Microchemical Analysis of Dorsal Scutes to Infer the Origins and Life Histories of Shortnose Sturgeon

Wednesday, August 20, 2014: 2:30 PM
206A (Centre des congrès de Québec // Québec City Convention Centre)
Matthew E. L. Altenritter , School of Biology and Ecology, University of Maine, Orono, ME
Michael Kinnison , School of Biology and Ecology, University of Maine, Orono, ME
Gayle Zydlewski , School of Marine Sciences, University of Maine, Orono, ME
Joseph D. Zydlewski , U.S. Geological Survey: Maine Cooperative Fisheries and Wildlife Research Unit, Orono, ME
Martin Yates , School of Earth and Climate Sciences, University of Maine, Orono, ME

Determining individual origins, movements and life histories within complex population networks is important for understanding how such networks function as a whole.  In the Gulf of Maine, shortnose sturgeon move extensively among multiple river systems, though successful spawning has only been observed in one, the Kennebec River complex. Microchemical analysis of hard structures, usually otoliths, provides a method for inferring life history movements.  We investigated the use of dorsal scutes from shortnose sturgeon as a hard structure that could be used for chronological analysis. Dorsal scutes and pectoral fin spines were collected from wild (n=9) and hatchery-reared (n=15) individuals.  An electron microprobe was used to quantify the ratio of strontium:calcium, a measure commonly used to infer “freshwater” and “seawater” residence.
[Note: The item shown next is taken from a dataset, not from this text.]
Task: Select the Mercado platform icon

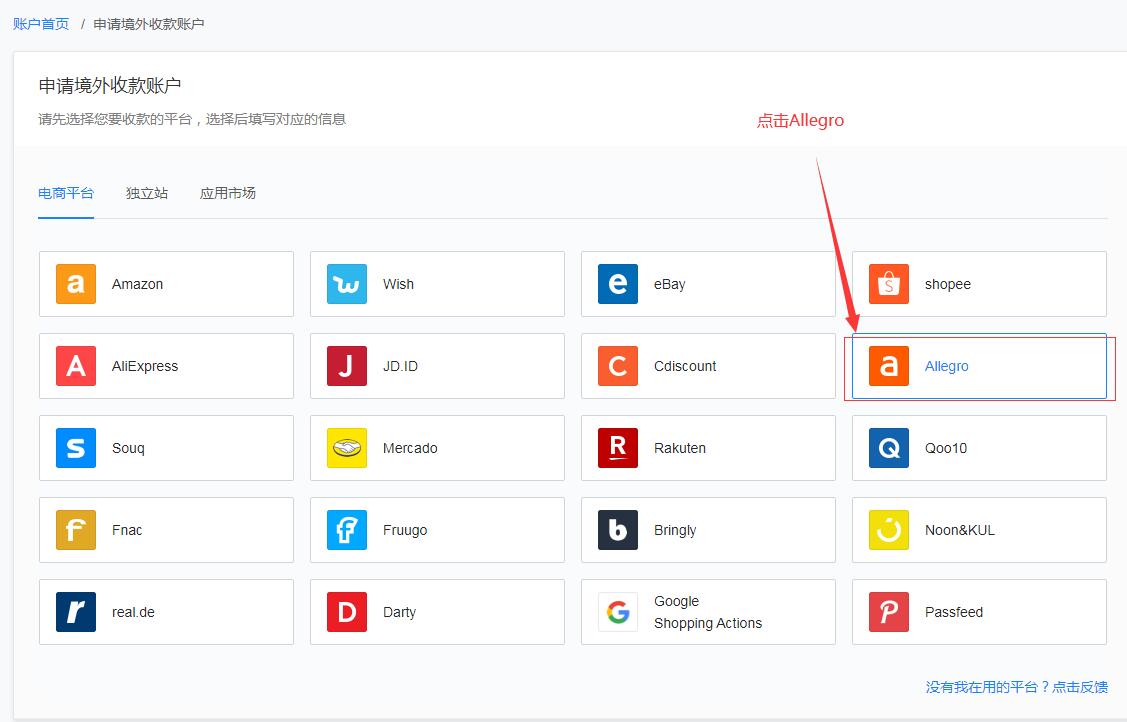Action: coord(346,448)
The strontium:calcium ratio in scutes from hatchery fish was stable and relatively low, reflecting stable fresh water conditions.  In contrast, strontium:calcium ratios in scutes and fin spines from wild individuals varied by annuli with the lowest ratios (freshwater) observed in the first and second years.  The strontium:calcium ratio generally increased starting after years two or three (potentially indicating seawater incursion) before declining.  This finding is promising for reconstructing sturgeon life histories and possibly identification of river of natal origin.